The Big Sur lodge we stayed in didn't have phone, TV, mobile phone service, or (as it turned out) hot water before 4pm. It did have wifi in the bar, though.
We decided to set up a friends-and-family site using TypePad, Feedburner, FeedBlitz, and del.icio.us. After we threw our respective Flickr badges up there for good measure, we called it YouJustDontGetUs. Two black-tooth-grins later (and Leticia doesn't drink), we were all done.
Basically, Leticia and I use our respective del.icio.us browser plugins to stack up the various links and stories we've seen throughout the day that catch our interest. At about 10pm CDT, del.icio.us talks to TypePad, a post goes up with the latest links, the FeedBurner feed gets updated, and FeedBlitz shoots out the email to family and friends. They look forward to their newsletter every morning.
I'd have to say it works pretty well. Most of my relatives don't know RSS, but are into email big time. (Boomers do love their email.) FeedBlitz helped out greatly there.
Sometimes — though not nearly often enough — the relatives who would otherwise lean on that "Forward" button instead send an item of interest to me first for inclusion in the newsletter. What the hell... It beats the gajillion email-forwards I would otherwise get.
But, as someone who pays a lot of attention to online communities, I sometimes think about what would happen if you focused YouJustDontGetUs through the lens of your typical A-lister.
"OMFG... It's all links!1!"
"It's not a conversation! Look!!1! There are barely any comments! And barely any inbound links!"
"This person... Just. Does. Not. Get. It."

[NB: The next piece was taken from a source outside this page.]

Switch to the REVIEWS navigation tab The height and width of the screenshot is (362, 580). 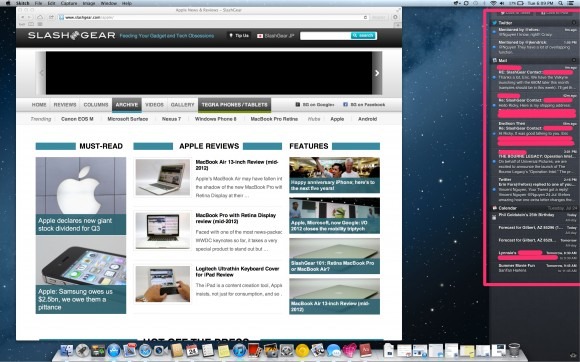coord(65,105)
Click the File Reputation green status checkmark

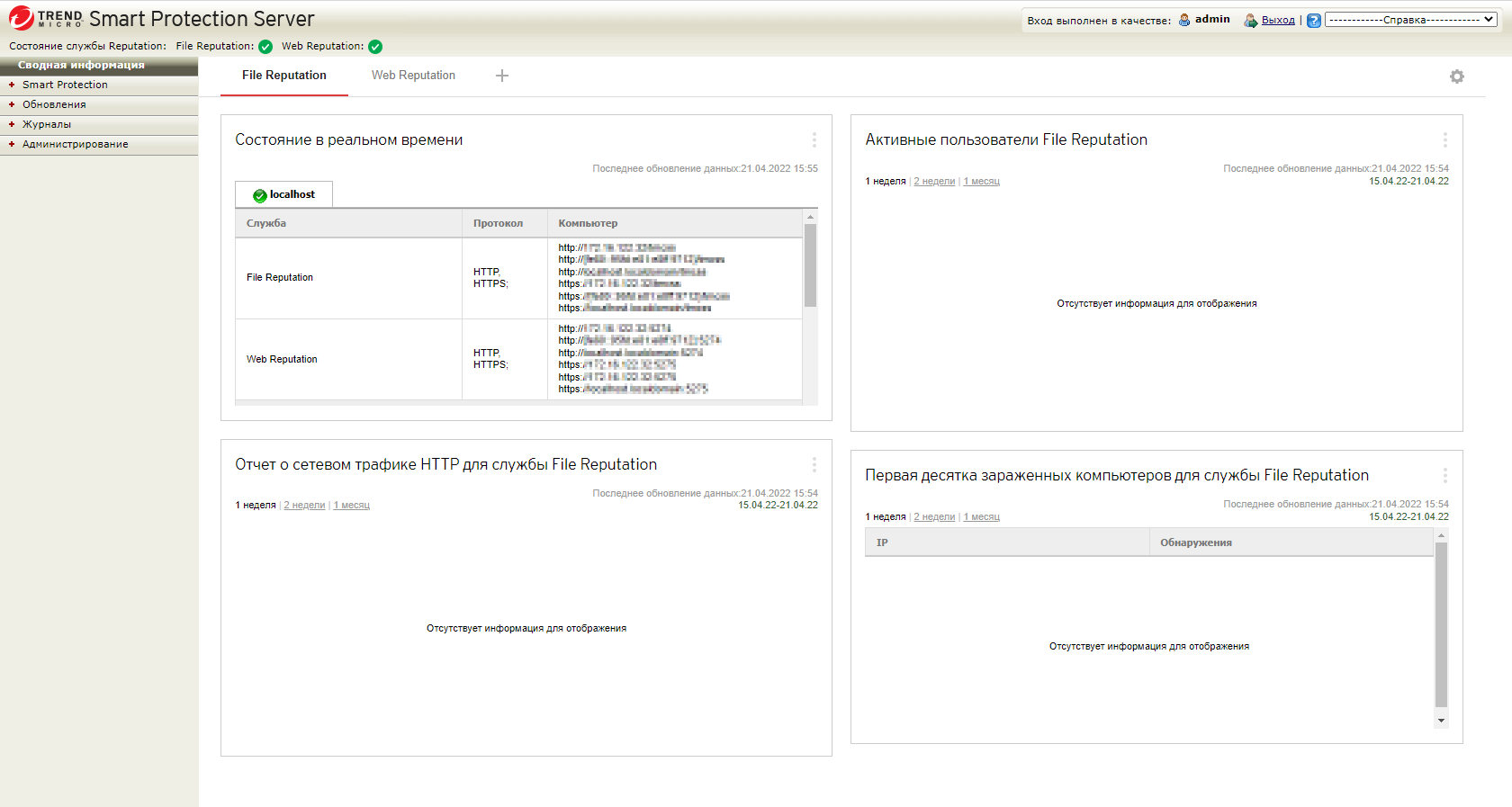[266, 47]
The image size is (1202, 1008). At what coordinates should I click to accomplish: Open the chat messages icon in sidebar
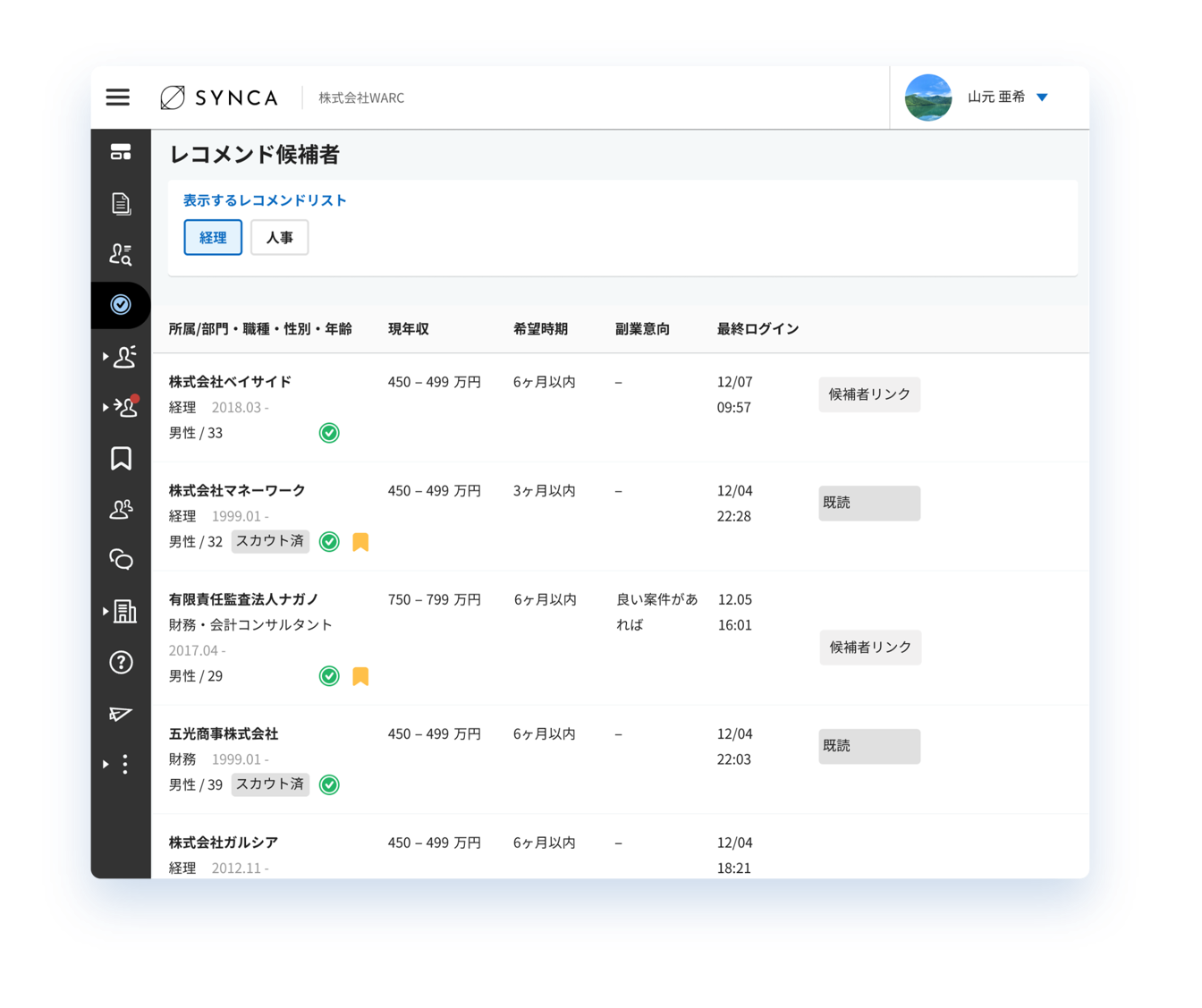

But YJDGU does what it's supposed to do, and in a way that friends and relatives seem to enjoy. And it doesn't take a helluva lot of time or money.
Isn't that what it's all about?
Again... I often wonder when the so-called A-list will start understanding that their occasionally smug attitudes may scare off the very everyperson they profess to champion, as well as the companies they at least claim to want to engage more openly online.